La Magistratura indaga

«Siamo tutti ben consapevoli delle difficili condizioni in cui il personale medico e paramedico opera nelle strutture di Pronto Soccorso e del fatto che le patologie neuromuscolari sono malattie rare e peculiari, non necessariamente conosciute nel dettaglio: ma proprio per questo riteniamo responsabili le Autorità Competenti che, fino ad ora con poche eccezioni in Italia, hanno del tutto trascurato l’informazione e l’organizzazione specifica dell’assistenza in questo campo».

È questo un passaggio della lettera inviata dal presidente della UILDM Alberto Fontana - insieme a Tiziana Mongini, Federico Sciarra e Andrea Vianello, rispettivamente presidente e specialisti pneumologi della Commissione Medico-Scientifica UILDM - al ministro della Salute Maurizio Sacconi e agli altri referenti istituzionali del settore, nazionali e locali, oltre che ai responsabili dell’Azienda USL e dell’Ospedale Infermi di Rimini. Il messaggio è stato spedito dopo la tragica vicenda di Patrizio Scarpellini, diciannovenne affetto da distrofia di Duchenne, socio della UILDM di Rimini, deceduto nel gennaio scorso a causa - sembra - di una polmonite fulminante. Scriviamo “sembra” perché in realtà, secondo i genitori, «Patrizio non sarebbe venuto a mancare, se fosse stato ricoverato nel reparto di rianimazione e assistito in maniera più attenta e adeguata».

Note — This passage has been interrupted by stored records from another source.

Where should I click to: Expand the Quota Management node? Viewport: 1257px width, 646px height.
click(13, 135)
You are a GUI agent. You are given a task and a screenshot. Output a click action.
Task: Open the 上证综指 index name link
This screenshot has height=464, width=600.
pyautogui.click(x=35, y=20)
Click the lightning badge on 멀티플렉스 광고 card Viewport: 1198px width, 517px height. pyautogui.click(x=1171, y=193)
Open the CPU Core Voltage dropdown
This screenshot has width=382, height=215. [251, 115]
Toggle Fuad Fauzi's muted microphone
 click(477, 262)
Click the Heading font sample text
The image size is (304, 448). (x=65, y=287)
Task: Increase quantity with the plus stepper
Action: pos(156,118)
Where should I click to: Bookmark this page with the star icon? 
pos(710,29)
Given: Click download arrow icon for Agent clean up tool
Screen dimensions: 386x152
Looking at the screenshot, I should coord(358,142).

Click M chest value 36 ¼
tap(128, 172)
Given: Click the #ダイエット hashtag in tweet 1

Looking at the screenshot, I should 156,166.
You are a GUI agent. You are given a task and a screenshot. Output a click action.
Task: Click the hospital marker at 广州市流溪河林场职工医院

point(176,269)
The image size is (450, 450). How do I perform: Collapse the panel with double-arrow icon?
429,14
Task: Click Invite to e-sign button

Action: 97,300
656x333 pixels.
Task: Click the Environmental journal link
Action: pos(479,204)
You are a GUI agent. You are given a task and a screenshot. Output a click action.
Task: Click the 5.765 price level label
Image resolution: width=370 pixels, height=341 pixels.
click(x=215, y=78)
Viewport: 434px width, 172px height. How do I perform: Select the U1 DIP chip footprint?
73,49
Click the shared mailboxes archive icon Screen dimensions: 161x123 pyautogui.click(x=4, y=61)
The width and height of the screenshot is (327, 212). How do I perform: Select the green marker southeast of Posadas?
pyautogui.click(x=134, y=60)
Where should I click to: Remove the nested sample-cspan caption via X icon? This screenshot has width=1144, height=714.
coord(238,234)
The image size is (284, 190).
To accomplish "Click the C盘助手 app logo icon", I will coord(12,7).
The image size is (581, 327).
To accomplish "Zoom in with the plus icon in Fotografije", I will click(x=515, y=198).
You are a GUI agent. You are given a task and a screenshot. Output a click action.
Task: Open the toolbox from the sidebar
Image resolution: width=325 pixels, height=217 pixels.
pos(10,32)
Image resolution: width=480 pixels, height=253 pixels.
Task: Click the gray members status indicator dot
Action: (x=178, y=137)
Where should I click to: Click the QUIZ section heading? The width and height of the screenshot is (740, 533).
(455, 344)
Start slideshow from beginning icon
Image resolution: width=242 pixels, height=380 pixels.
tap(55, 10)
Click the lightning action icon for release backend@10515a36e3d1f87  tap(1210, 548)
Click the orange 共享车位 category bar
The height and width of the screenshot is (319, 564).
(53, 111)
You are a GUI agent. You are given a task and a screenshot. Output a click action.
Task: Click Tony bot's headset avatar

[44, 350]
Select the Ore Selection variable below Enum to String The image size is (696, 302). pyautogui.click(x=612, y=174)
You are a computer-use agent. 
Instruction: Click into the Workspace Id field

L’accaduto - al momento in cui scriviamo - è al vaglio della Magistratura, con il procuratore Paolo Giovagnoli, che avviato subito un’inchiesta, per chiarire se vi siano state imperizia o negligenza che hanno portato alla morte del giovane. Ne attendiamo quindi gli esiti, ma nel frattempo non possiamo non riportare anche un altro passaggio della citata lettera scritta dalla Commissione Medico-Scientifica UILDM, ovvero che «nella vicenda ci sembra di cogliere una sottovalutazione della gravità di un episodio infettivo acuto in un ragazzo con Duchenne, che come tale va sempre considerato, a tutti gli effetti, un paziente ad alto rischio».

Dal canto suo - va detto - Marcello Tonini, direttore generale dell’Azienda USL di Rimini ha prontamente risposto, rendendosi pienamente disponibile a un incontro con la UILDM, che dovrebbe tenersi in tempi brevi.